§ **Exercise objective**: Rescale the data below: give every line again, requests included, with each x and y coordinate in the answers multiplied by 1.55 and rounded to the nearest whole number, halves rounding up. Leave the numbers inside the requests unchanged, and leave the pictures out of your answer.

§ **Input material**:

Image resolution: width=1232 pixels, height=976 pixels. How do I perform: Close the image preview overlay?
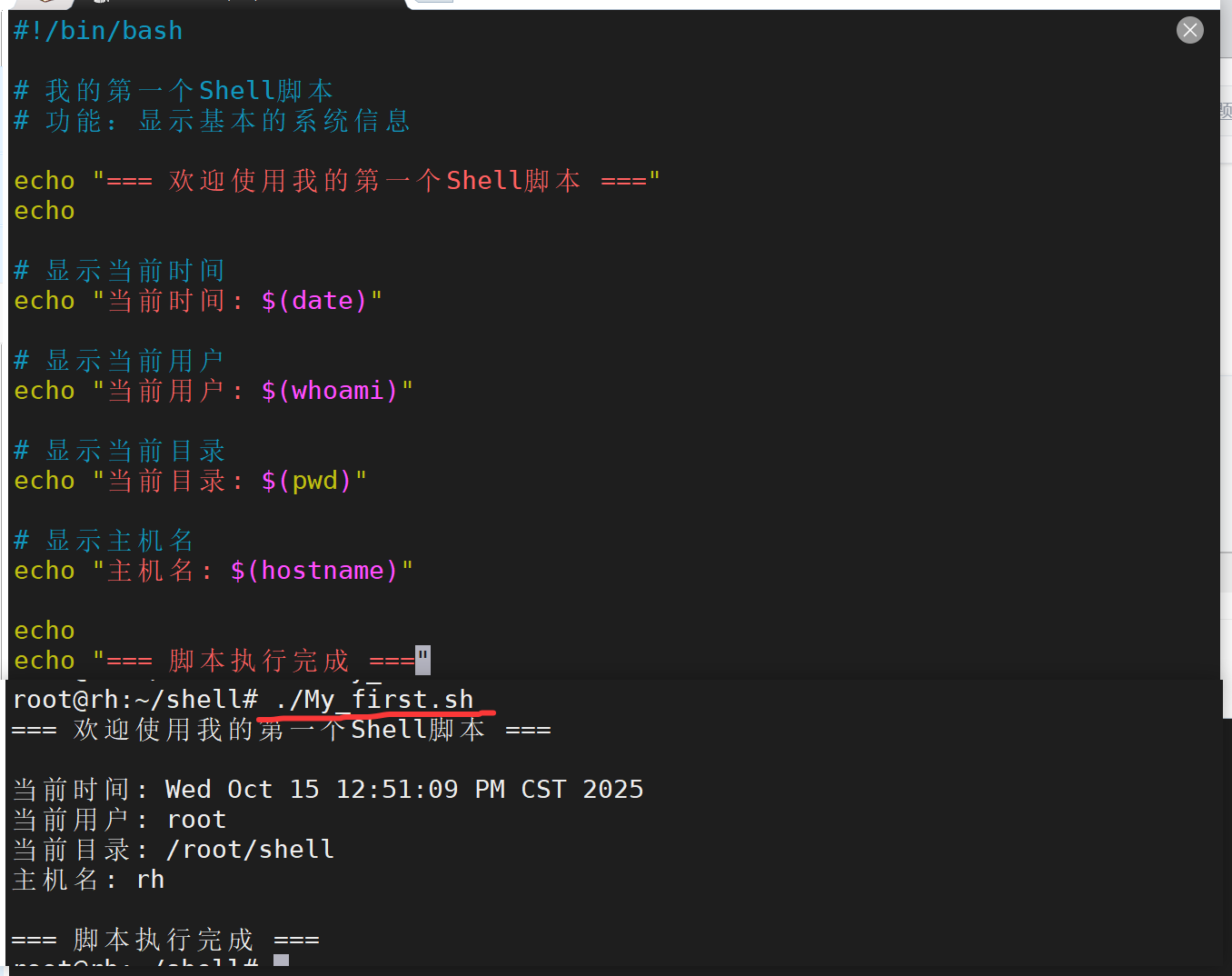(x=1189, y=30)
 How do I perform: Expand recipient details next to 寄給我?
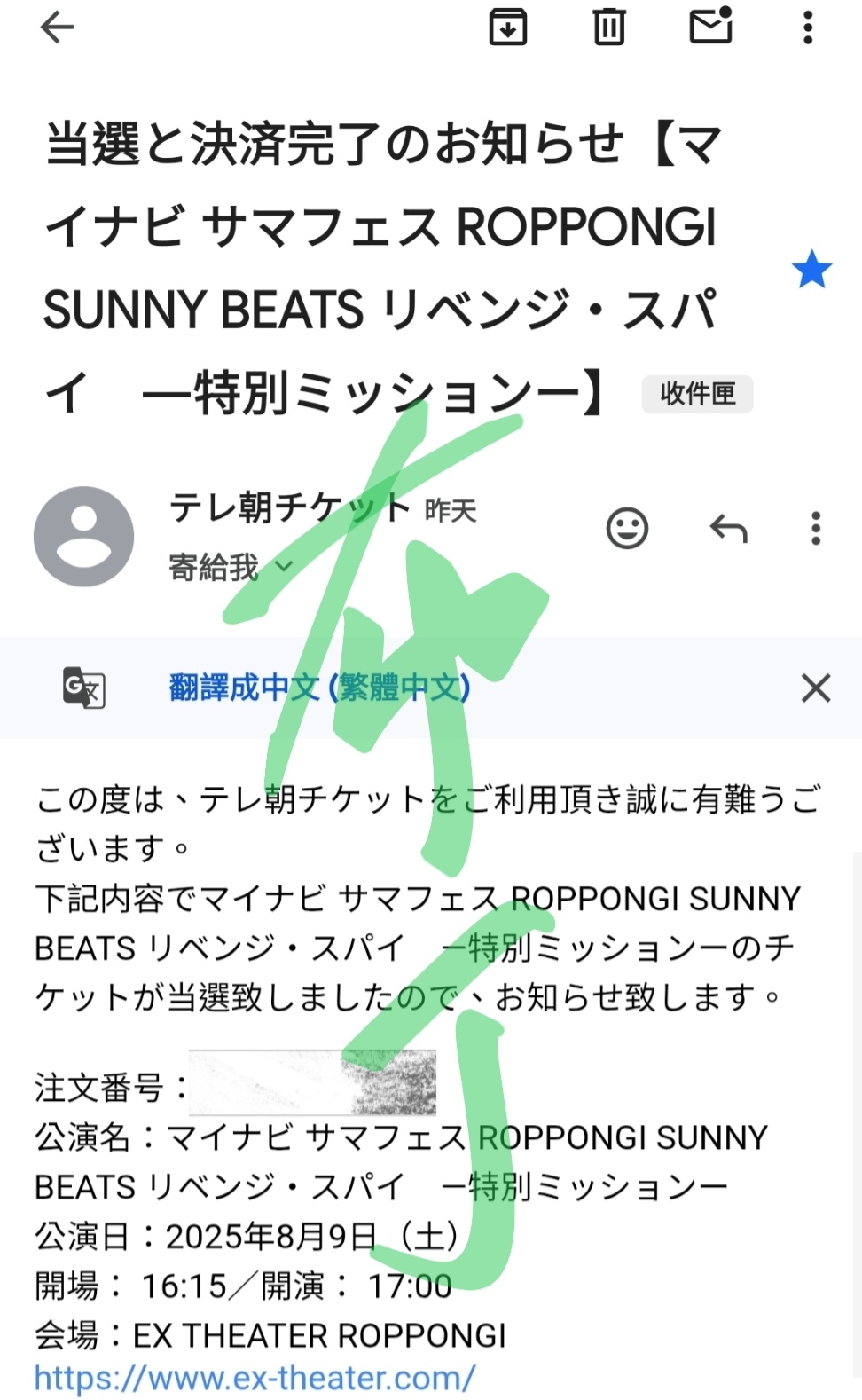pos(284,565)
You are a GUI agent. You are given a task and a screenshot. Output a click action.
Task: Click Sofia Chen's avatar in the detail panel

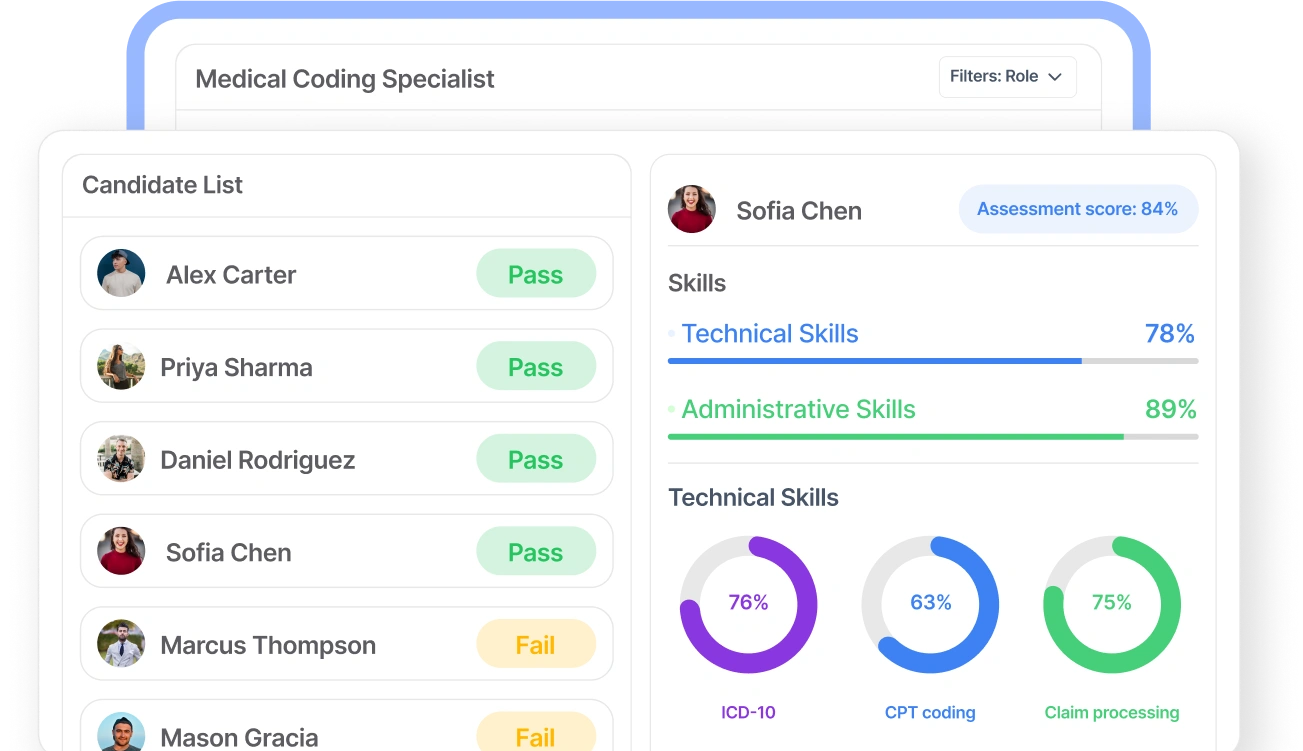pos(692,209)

§ **Solution to the exercise**:
Image resolution: width=1232 pixels, height=976 pixels. How do I perform: Close the image preview overlay?
(x=1843, y=47)
 How do I perform: Expand recipient details next to 寄給我?
pos(440,876)
You are a GUI agent. You are given a task and a screenshot. Output a click action.
Task: Click Sofia Chen's avatar in the detail panel

pos(1073,324)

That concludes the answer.